* Exercise objective
Look through the data below, and copy each line that carries the word "agent".

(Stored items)
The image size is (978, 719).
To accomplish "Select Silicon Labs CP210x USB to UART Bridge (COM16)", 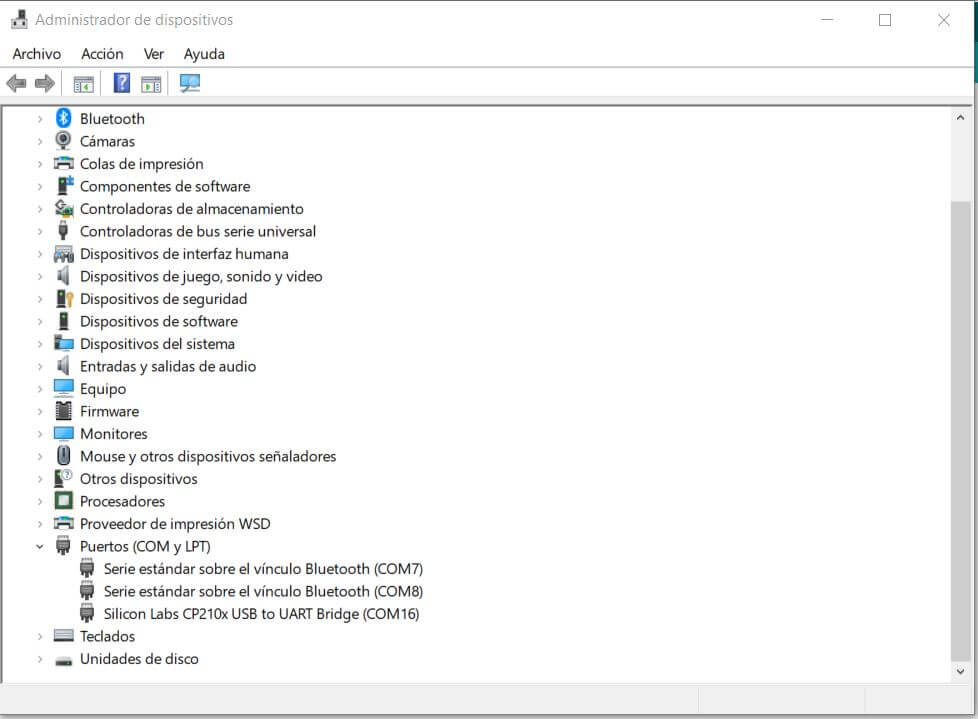I will pyautogui.click(x=261, y=614).
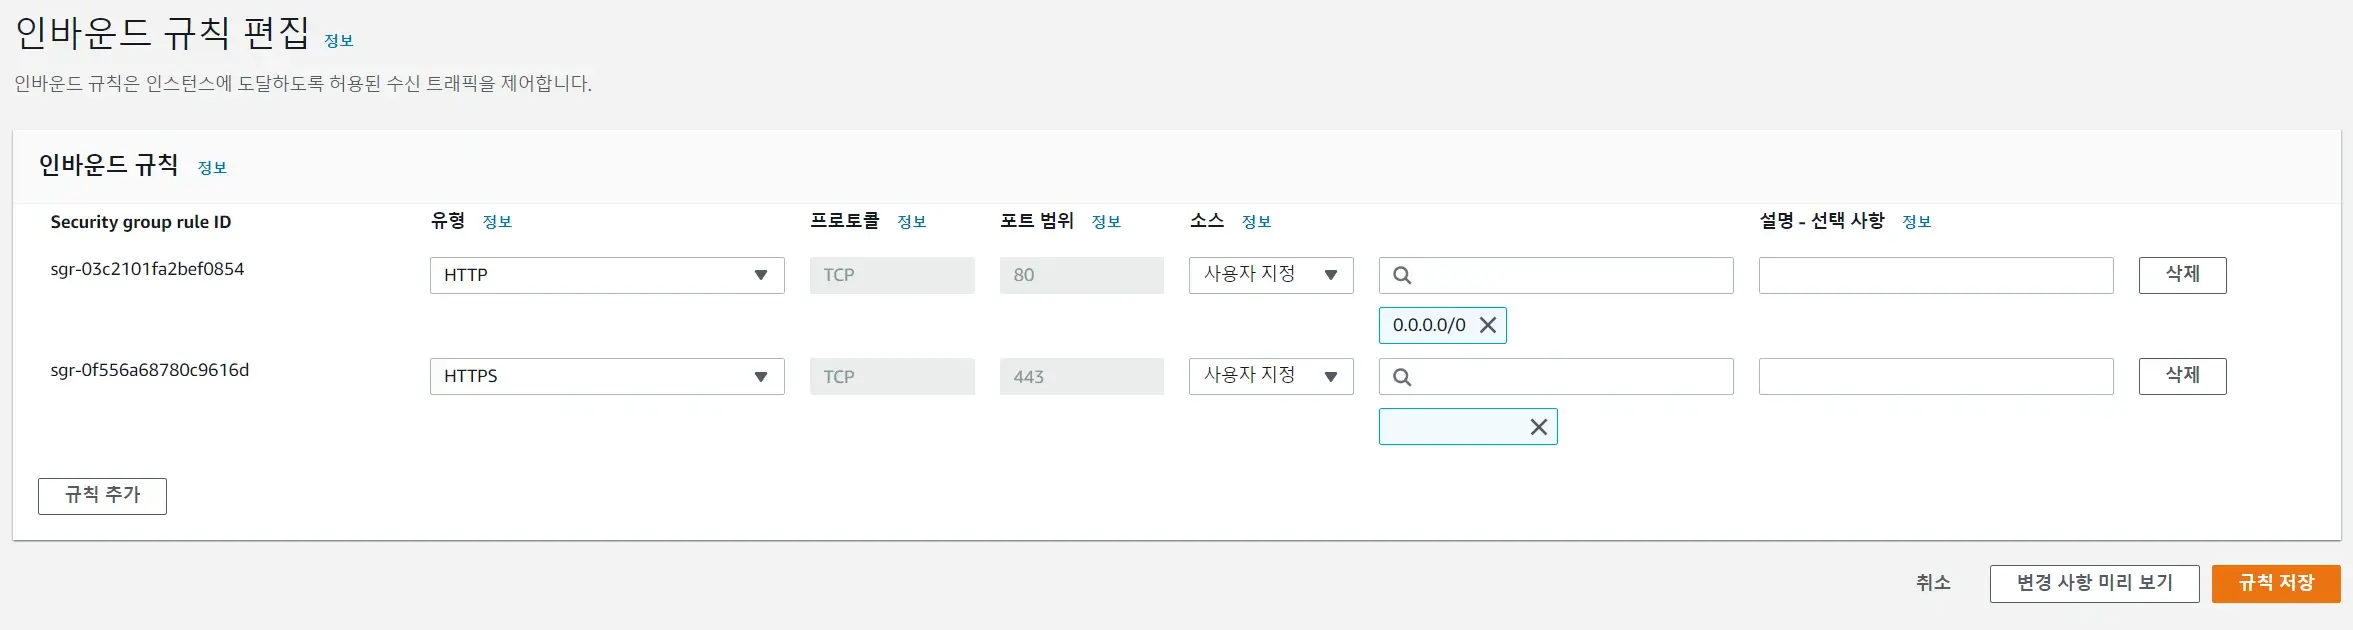Open the HTTP type dropdown
The image size is (2353, 630).
606,276
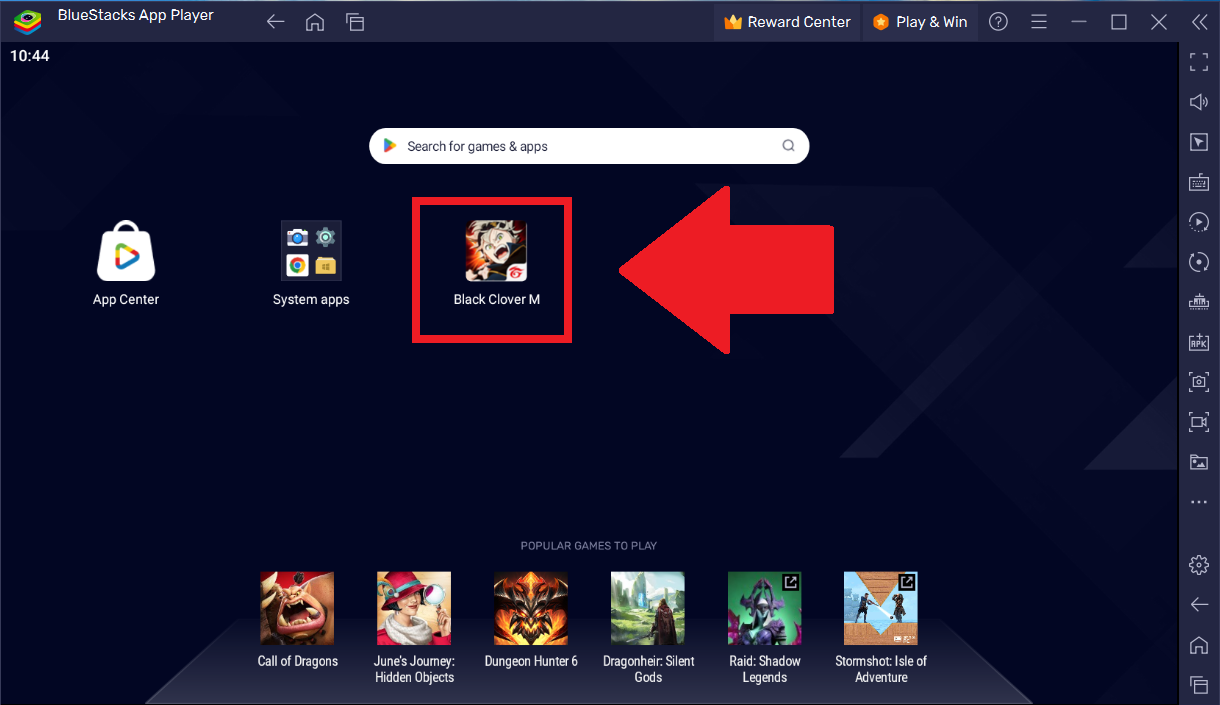
Task: Open the Reward Center
Action: 787,21
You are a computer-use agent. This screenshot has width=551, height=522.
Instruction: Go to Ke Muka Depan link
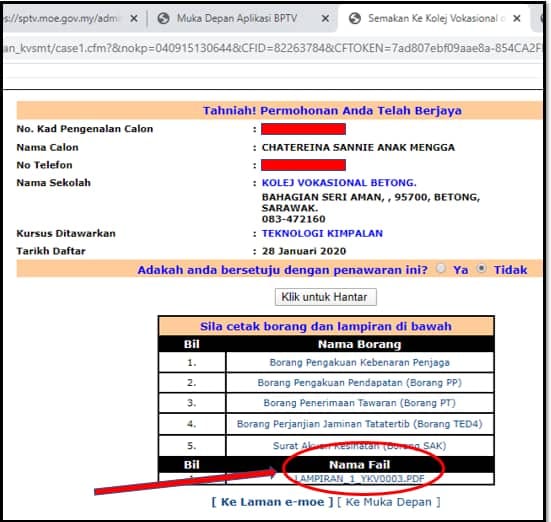(389, 502)
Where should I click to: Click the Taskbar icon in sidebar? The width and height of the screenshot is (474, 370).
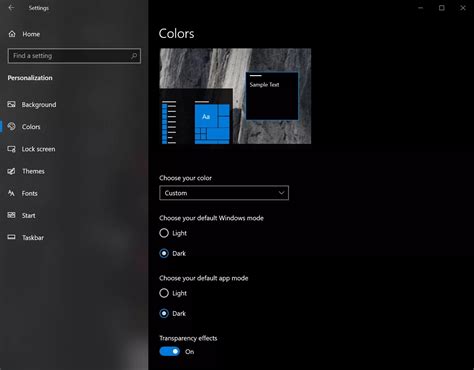click(x=11, y=237)
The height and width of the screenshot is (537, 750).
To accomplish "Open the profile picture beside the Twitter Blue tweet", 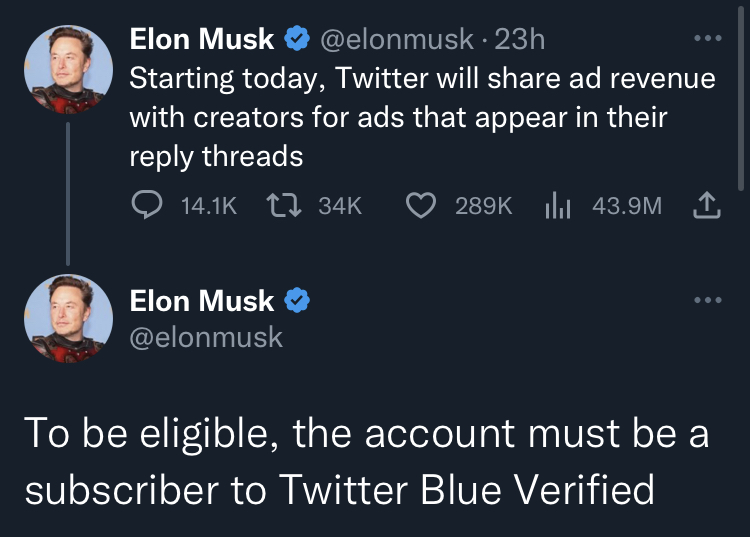I will pyautogui.click(x=68, y=318).
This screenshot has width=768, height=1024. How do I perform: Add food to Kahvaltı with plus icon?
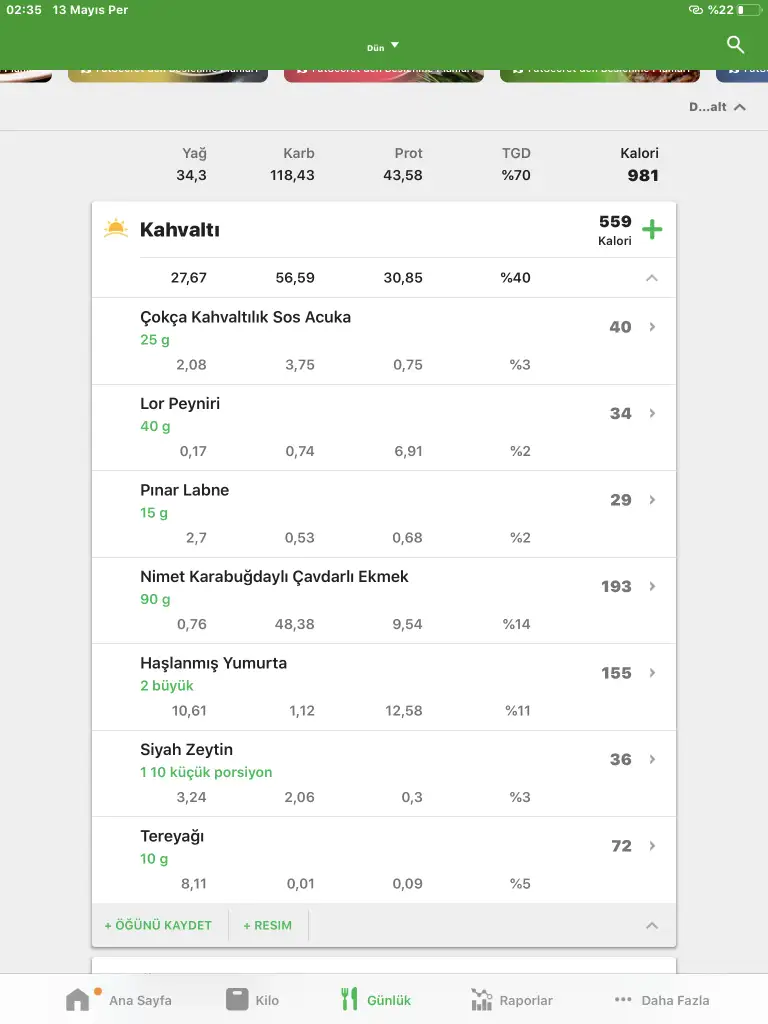(652, 230)
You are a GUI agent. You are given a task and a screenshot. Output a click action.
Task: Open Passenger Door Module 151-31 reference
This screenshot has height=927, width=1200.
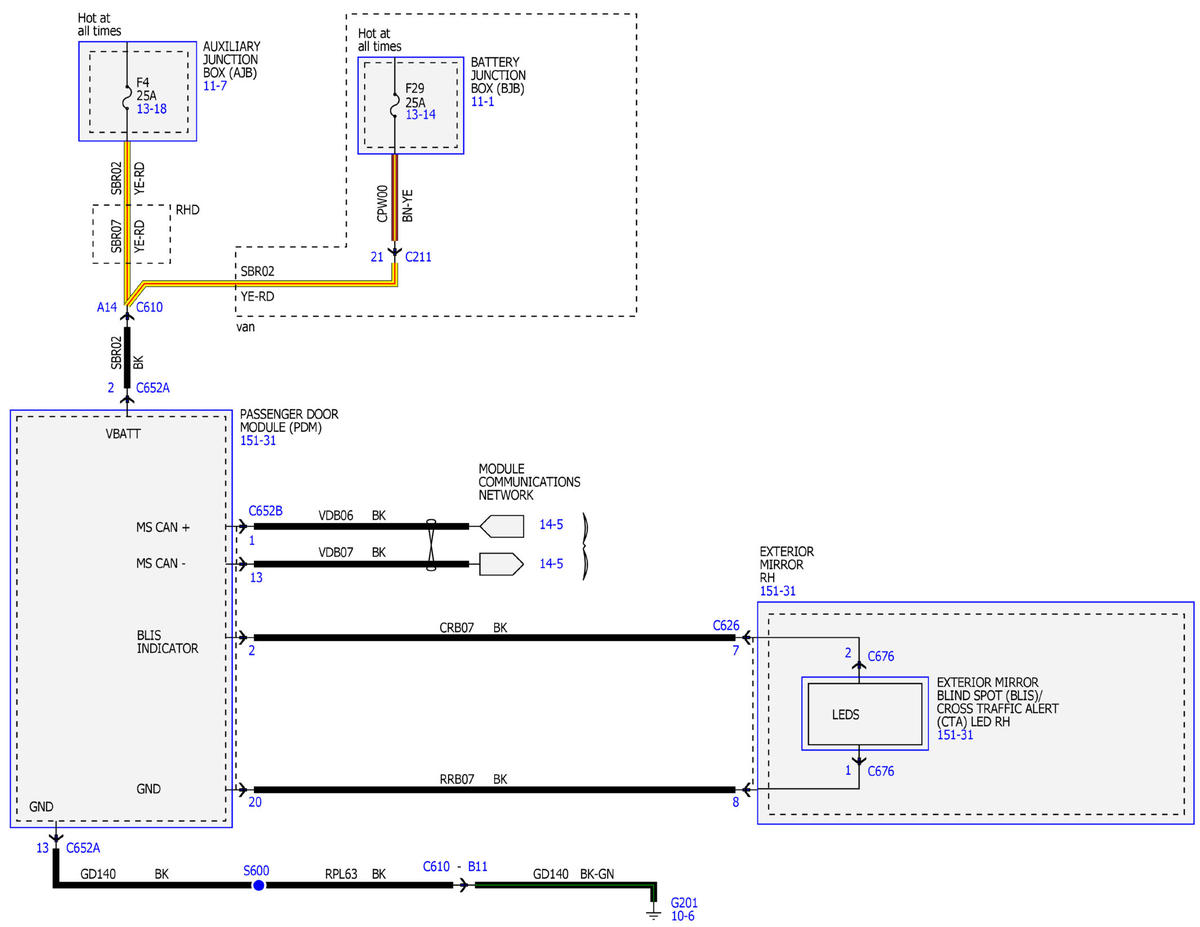[257, 440]
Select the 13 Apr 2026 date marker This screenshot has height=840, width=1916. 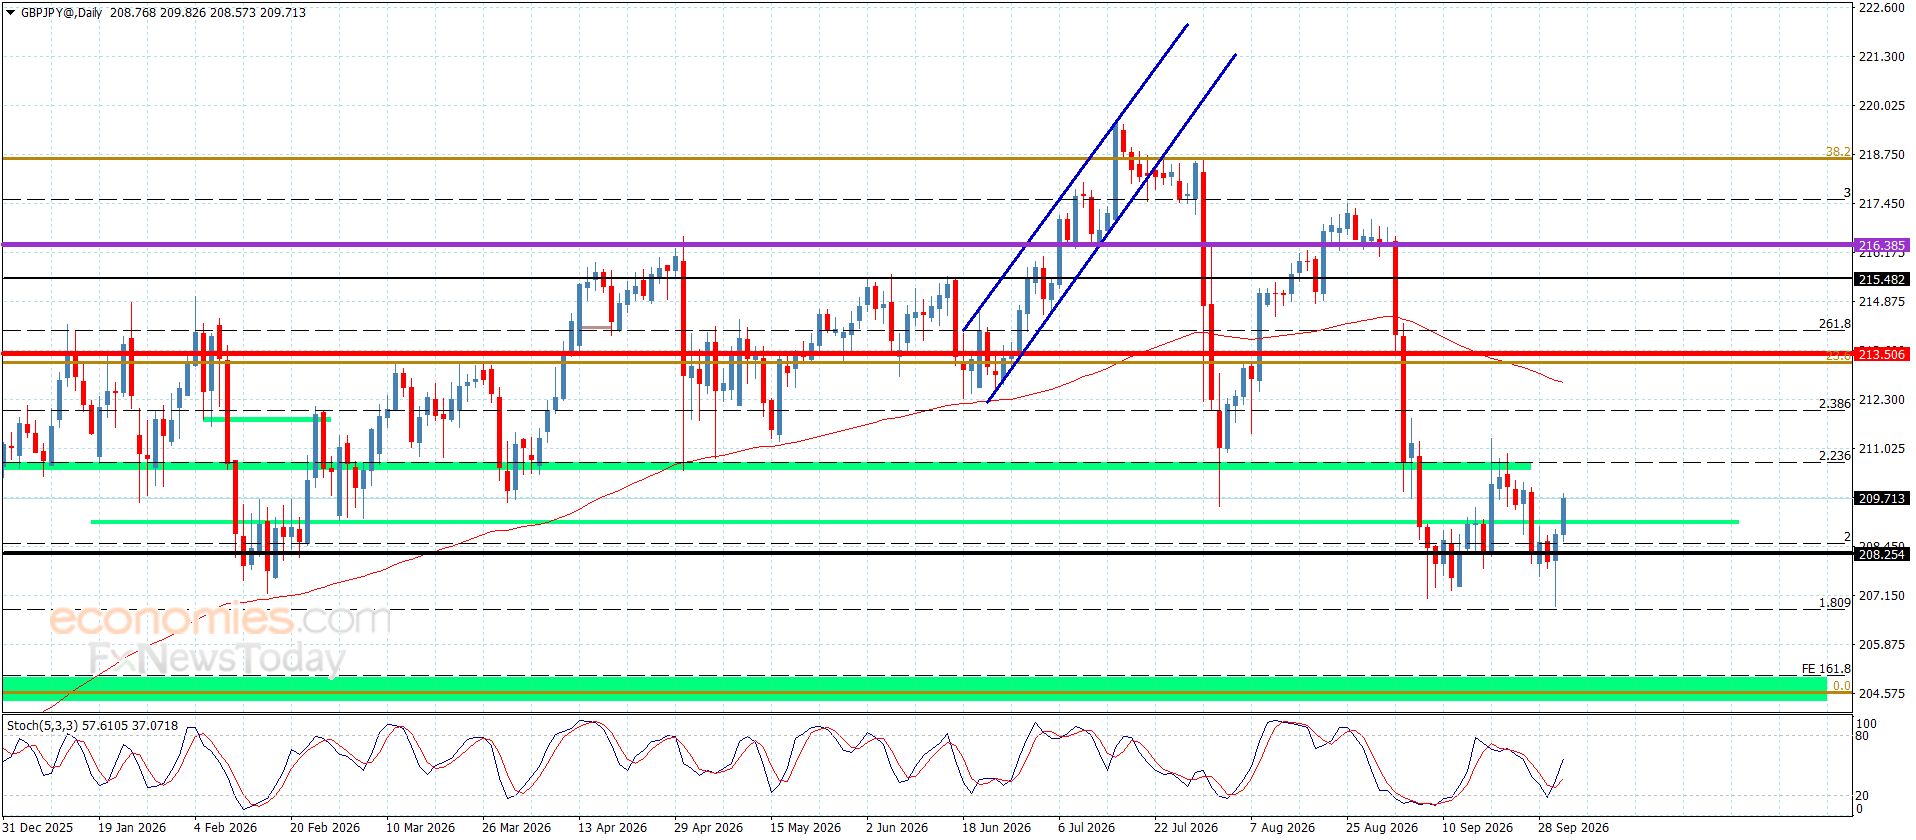tap(612, 827)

* Output of the exercise
You are a computer-use agent. This screenshot has width=551, height=522.
You are a GUI agent. You are given a task and a screenshot. Output a click action.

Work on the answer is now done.